Roadkill:  As I recall, pretty much exactly on time and as expected.  Great job.  

End of the Line:  As mentioned in an earlier blog post, a couple of months early!  WTF!?  Great job!

Relicblade:  Again, pretty much on time as I recall.  Good job.  Hope the same for the expansion.

This Is Not a Test:  Also pretty much on time as I recall.  Good job.

Hero Realms:  Maybe premature for them to make the nice list (Wave 2 is still pending it's planned ship date) but they pretty much nailed their promised Wave 1 ship date.  So given all my pessimism, I will give them the benefit of the doubt.

The Hobby Transporter:  I only backed the leaf punches but they were on time!

And that wraps up the Nice list.  I know there is a bit of a disparity between the companies in each of those groups.  One camp are the "big boys" that had huge successful kickstarters.  In the other, more mom-and-pop type companies that weren't as huge.  I realize there is a (bit of) dis-economy of scale effect between those two categorizes.  That being said, isn't dis-economy of scale the result of poor management/planning/execution?  And even if you don't think it is, they (naughty list) stepped up to the plate saying they were going to do X by Y.  Implicitly they said they would handle this dis-economy of scale.

Part of the disparity is also just my backing behavior changing.  I've begun to lean toward the mom-and-pop kind of kickstarters.  For a number of typical reasons that are not worth rehashing, but also because their products usually don't end up in retail, and/or in retail before KS fulfillment and/or in retail for less than KS prices.  Also because most of the big ones end up being stillborn/DOA.  Either because their delay caused so much strife with the community or simply because the hobby world has moved on.  I still succumb to the big ones every now and again though.

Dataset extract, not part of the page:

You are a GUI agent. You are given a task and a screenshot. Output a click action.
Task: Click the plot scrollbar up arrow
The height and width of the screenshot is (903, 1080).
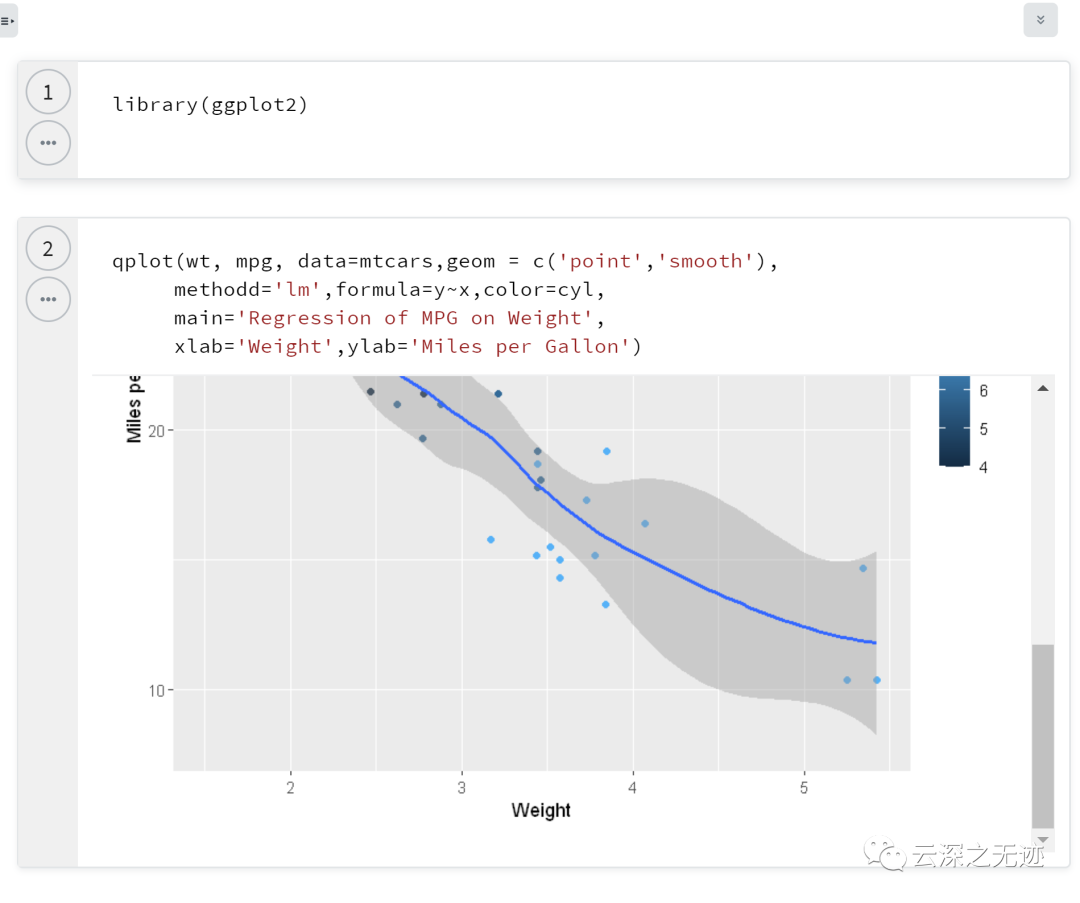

Anyway, I thought this post would turn out a little different than it did.  I thought it would be fun and I  could put a fun twist on it.  That kind of faded as I got into it and reopened old wounds.  Oh well.

Wednesday, December 14, 2016

November Recap

Late again with the November recap but there was not much activity to motivate me to get something written up.  As expected the month was again a bust hobby wise.  I miss my hobby time, so I'm hopeful I will find a way to carve out the time soon (hint, since this post is late I can tell you that I have managed to do some hobbying in December and am a bit reinvigorated).

There was a bit of hobbying by proxy (ie, acquisition), I spent way to much money on the Mythic Battles Pantheon kickstarter (ok, maybe it should be called a delayed acquisition).  Granted, I didn't spend as much as I could have/wanted to.  Speaking of kickstarter:  In a first ever for me, I received this early:



And by early, I mean a couple of months early!  The final version of End of the Line looks great and I can't wait to get it to the table.

Receiving it early has been a bit bittersweet though.  It has irritated me quite severely regarding some outrageously late kickstarters like Prodos' AvP.  Hmm, that reminds me I should update my address for the AvP kickstarter.  For the third time...  Third time since I could have bought a retail copy...  *sigh*

I did pretty much get my man cave/hobby space all sorted out, finally.  There are a few odds and ends left to deal with still, but it's done enough to show it off.

Let's not talk about what is behind that door in the corner.
At least not yet.  Note the unused cat beds on the far left...

There is another chair, for visitors and symmetry, that is on temporary
assignment.  Obviously the cat (Blue) thinks I need it back.  Another cat
(Cleo) is usually in the chair in front of the airbrush area, hence
the blanket.

Seems a shame that puny little TV doesn't fill  in that
opening better.  If you are wondering what is in all those banker
boxes, they are filled with shame.  Lots of shame.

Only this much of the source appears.